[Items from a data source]
--- START ---

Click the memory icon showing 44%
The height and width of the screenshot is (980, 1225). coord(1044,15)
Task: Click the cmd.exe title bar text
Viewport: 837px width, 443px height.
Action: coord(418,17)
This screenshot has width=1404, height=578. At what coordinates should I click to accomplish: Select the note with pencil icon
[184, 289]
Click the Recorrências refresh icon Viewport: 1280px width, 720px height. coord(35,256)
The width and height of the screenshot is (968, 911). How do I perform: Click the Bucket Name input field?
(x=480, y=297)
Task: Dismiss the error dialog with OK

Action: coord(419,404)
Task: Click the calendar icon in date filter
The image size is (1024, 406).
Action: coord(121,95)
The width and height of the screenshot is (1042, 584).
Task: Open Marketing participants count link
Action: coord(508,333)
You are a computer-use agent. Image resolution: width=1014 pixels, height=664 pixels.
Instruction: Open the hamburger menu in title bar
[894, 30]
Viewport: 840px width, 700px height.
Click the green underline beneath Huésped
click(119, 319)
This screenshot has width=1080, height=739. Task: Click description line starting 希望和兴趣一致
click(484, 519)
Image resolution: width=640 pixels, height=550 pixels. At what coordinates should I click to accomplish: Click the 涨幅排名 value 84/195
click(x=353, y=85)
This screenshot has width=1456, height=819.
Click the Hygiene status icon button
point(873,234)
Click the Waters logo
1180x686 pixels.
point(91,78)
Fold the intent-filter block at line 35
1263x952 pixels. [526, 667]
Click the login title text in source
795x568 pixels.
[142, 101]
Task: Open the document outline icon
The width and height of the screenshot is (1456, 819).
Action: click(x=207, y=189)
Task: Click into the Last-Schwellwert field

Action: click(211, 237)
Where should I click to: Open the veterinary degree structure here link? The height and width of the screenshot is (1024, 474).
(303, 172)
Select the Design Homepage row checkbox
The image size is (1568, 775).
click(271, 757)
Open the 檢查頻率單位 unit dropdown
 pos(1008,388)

--- END ---

● TASK REQUIREMENTS: Starting from the first line above, copy the data through to the last line exactly.

● ANSWER FOR THE TASK:
Click the memory icon showing 44%
The height and width of the screenshot is (980, 1225). coord(1044,15)
Task: Click the cmd.exe title bar text
Viewport: 837px width, 443px height.
Action: coord(418,17)
This screenshot has width=1404, height=578. At what coordinates should I click to accomplish: Select the note with pencil icon
[184, 289]
Click the Recorrências refresh icon Viewport: 1280px width, 720px height. coord(35,256)
The width and height of the screenshot is (968, 911). How do I perform: Click the Bucket Name input field?
(x=480, y=297)
Task: Dismiss the error dialog with OK

Action: coord(419,404)
Task: Click the calendar icon in date filter
The image size is (1024, 406).
Action: coord(121,95)
The width and height of the screenshot is (1042, 584).
Task: Open Marketing participants count link
Action: coord(508,333)
You are a computer-use agent. Image resolution: width=1014 pixels, height=664 pixels.
Instruction: Open the hamburger menu in title bar
[894, 30]
Viewport: 840px width, 700px height.
Click the green underline beneath Huésped
click(119, 319)
This screenshot has width=1080, height=739. Task: Click description line starting 希望和兴趣一致
click(484, 519)
Image resolution: width=640 pixels, height=550 pixels. At what coordinates should I click to accomplish: Click the 涨幅排名 value 84/195
click(x=353, y=85)
This screenshot has width=1456, height=819.
Click the Hygiene status icon button
point(873,234)
Click the Waters logo
1180x686 pixels.
point(91,78)
Fold the intent-filter block at line 35
1263x952 pixels. [526, 667]
Click the login title text in source
795x568 pixels.
[142, 101]
Task: Open the document outline icon
The width and height of the screenshot is (1456, 819).
Action: click(x=207, y=189)
Task: Click into the Last-Schwellwert field

Action: click(211, 237)
Where should I click to: Open the veterinary degree structure here link? The height and width of the screenshot is (1024, 474).
(303, 172)
Select the Design Homepage row checkbox
The image size is (1568, 775).
click(271, 757)
Open the 檢查頻率單位 unit dropdown
 pos(1008,388)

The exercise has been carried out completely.